[Goal]
Render every line of the material below as a JSON list of strings, one string per line, skipping blank lines.

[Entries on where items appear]
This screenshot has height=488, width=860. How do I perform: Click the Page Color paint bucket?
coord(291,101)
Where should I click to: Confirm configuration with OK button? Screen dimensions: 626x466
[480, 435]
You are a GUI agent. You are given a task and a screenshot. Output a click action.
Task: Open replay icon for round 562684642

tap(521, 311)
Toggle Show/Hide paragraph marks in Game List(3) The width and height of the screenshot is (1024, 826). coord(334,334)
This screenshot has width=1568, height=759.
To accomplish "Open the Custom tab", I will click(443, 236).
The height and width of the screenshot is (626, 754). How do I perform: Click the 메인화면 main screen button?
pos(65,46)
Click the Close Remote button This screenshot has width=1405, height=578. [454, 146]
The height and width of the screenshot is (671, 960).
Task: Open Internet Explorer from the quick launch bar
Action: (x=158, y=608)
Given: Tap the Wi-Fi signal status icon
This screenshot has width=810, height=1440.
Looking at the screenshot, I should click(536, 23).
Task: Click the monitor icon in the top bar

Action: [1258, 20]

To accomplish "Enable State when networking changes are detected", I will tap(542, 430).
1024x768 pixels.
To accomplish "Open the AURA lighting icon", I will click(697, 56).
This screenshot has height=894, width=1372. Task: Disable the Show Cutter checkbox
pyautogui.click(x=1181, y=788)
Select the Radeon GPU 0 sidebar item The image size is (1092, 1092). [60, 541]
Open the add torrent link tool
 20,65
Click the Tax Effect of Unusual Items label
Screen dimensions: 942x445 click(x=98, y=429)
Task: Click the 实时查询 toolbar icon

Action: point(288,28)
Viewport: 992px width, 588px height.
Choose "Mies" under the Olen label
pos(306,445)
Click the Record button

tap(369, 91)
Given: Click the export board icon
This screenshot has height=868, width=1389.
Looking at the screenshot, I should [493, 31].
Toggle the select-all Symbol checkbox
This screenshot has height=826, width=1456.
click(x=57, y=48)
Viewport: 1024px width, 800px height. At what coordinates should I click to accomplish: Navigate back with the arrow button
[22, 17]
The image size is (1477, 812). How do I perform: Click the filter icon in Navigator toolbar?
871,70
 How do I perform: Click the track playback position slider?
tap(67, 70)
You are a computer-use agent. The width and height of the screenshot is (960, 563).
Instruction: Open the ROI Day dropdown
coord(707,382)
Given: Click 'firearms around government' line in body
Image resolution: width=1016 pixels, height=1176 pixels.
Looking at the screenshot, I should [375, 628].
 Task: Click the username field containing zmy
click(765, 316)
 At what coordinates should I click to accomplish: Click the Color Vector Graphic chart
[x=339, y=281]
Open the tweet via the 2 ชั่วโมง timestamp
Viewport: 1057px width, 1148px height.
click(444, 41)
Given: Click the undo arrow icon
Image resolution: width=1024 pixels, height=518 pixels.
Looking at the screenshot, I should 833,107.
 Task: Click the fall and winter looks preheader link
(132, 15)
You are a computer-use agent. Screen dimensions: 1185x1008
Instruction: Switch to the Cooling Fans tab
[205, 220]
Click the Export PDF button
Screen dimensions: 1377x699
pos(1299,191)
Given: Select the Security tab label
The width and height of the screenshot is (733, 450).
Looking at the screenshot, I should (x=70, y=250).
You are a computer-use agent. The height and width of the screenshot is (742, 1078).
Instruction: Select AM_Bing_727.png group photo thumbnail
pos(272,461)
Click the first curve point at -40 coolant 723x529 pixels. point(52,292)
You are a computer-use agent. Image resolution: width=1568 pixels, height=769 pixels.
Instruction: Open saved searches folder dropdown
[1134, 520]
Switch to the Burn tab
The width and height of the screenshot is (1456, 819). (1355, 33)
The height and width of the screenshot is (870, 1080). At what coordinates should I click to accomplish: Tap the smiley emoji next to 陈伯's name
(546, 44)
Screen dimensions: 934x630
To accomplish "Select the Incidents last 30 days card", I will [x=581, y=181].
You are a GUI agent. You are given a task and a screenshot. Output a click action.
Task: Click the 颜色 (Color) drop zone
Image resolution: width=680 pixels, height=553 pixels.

[Exercise result]
[
  "This screenshot has height=488, width=860. How do I perform: Click the Page Color paint bucket?",
  "coord(291,101)",
  "Where should I click to: Confirm configuration with OK button? Screen dimensions: 626x466",
  "[480, 435]",
  "You are a GUI agent. You are given a task and a screenshot. Output a click action.",
  "Task: Open replay icon for round 562684642",
  "tap(521, 311)",
  "Toggle Show/Hide paragraph marks in Game List(3) The width and height of the screenshot is (1024, 826). coord(334,334)",
  "This screenshot has width=1568, height=759.",
  "To accomplish \"Open the Custom tab\", I will click(443, 236).",
  "The height and width of the screenshot is (626, 754). How do I perform: Click the 메인화면 main screen button?",
  "pos(65,46)",
  "Click the Close Remote button This screenshot has width=1405, height=578. [454, 146]",
  "The height and width of the screenshot is (671, 960).",
  "Task: Open Internet Explorer from the quick launch bar",
  "Action: (x=158, y=608)",
  "Given: Tap the Wi-Fi signal status icon",
  "This screenshot has width=810, height=1440.",
  "Looking at the screenshot, I should click(536, 23).",
  "Task: Click the monitor icon in the top bar",
  "Action: [1258, 20]",
  "To accomplish \"Enable State when networking changes are detected\", I will tap(542, 430).",
  "1024x768 pixels.",
  "To accomplish \"Open the AURA lighting icon\", I will click(697, 56).",
  "This screenshot has height=894, width=1372. Task: Disable the Show Cutter checkbox",
  "pyautogui.click(x=1181, y=788)",
  "Select the Radeon GPU 0 sidebar item The image size is (1092, 1092). [60, 541]",
  "Open the add torrent link tool",
  " 20,65",
  "Click the Tax Effect of Unusual Items label",
  "Screen dimensions: 942x445 click(x=98, y=429)",
  "Task: Click the 实时查询 toolbar icon",
  "Action: point(288,28)",
  "Viewport: 992px width, 588px height.",
  "Choose \"Mies\" under the Olen label",
  "pos(306,445)",
  "Click the Record button",
  "tap(369, 91)",
  "Given: Click the export board icon",
  "This screenshot has height=868, width=1389.",
  "Looking at the screenshot, I should [493, 31].",
  "Toggle the select-all Symbol checkbox",
  "This screenshot has height=826, width=1456.",
  "click(x=57, y=48)",
  "Viewport: 1024px width, 800px height. At what coordinates should I click to accomplish: Navigate back with the arrow button",
  "[22, 17]",
  "The image size is (1477, 812). How do I perform: Click the filter icon in Navigator toolbar?",
  "871,70",
  " How do I perform: Click the track playback position slider?",
  "tap(67, 70)",
  "You are a computer-use agent. The width and height of the screenshot is (960, 563).",
  "Instruction: Open the ROI Day dropdown",
  "coord(707,382)",
  "Given: Click 'firearms around government' line in body",
  "Image resolution: width=1016 pixels, height=1176 pixels.",
  "Looking at the screenshot, I should [375, 628].",
  " Task: Click the username field containing zmy",
  "click(765, 316)",
  " At what coordinates should I click to accomplish: Click the Color Vector Graphic chart",
  "[x=339, y=281]",
  "Open the tweet via the 2 ชั่วโมง timestamp",
  "Viewport: 1057px width, 1148px height.",
  "click(444, 41)",
  "Given: Click the undo arrow icon",
  "Image resolution: width=1024 pixels, height=518 pixels.",
  "Looking at the screenshot, I should 833,107.",
  " Task: Click the fall and winter looks preheader link",
  "(132, 15)",
  "You are a computer-use agent. Screen dimensions: 1185x1008",
  "Instruction: Switch to the Cooling Fans tab",
  "[205, 220]",
  "Click the Export PDF button",
  "Screen dimensions: 1377x699",
  "pos(1299,191)",
  "Given: Select the Security tab label",
  "The width and height of the screenshot is (733, 450).",
  "Looking at the screenshot, I should (x=70, y=250).",
  "You are a computer-use agent. The height and width of the screenshot is (742, 1078).",
  "Instruction: Select AM_Bing_727.png group photo thumbnail",
  "pos(272,461)",
  "Click the first curve point at -40 coolant 723x529 pixels. point(52,292)",
  "You are a computer-use agent. Image resolution: width=1568 pixels, height=769 pixels.",
  "Instruction: Open saved searches folder dropdown",
  "[1134, 520]",
  "Switch to the Burn tab",
  "The width and height of the screenshot is (1456, 819). (1355, 33)",
  "The height and width of the screenshot is (870, 1080). At what coordinates should I click to accomplish: Tap the smiley emoji next to 陈伯's name",
  "(546, 44)",
  "Screen dimensions: 934x630",
  "To accomplish \"Select the Incidents last 30 days card\", I will [x=581, y=181].",
  "You are a GUI agent. You are given a task and a screenshot. Output a click action.",
  "Task: Click the 颜色 (Color) drop zone",
  "Image resolution: width=680 pixels, height=553 pixels."
]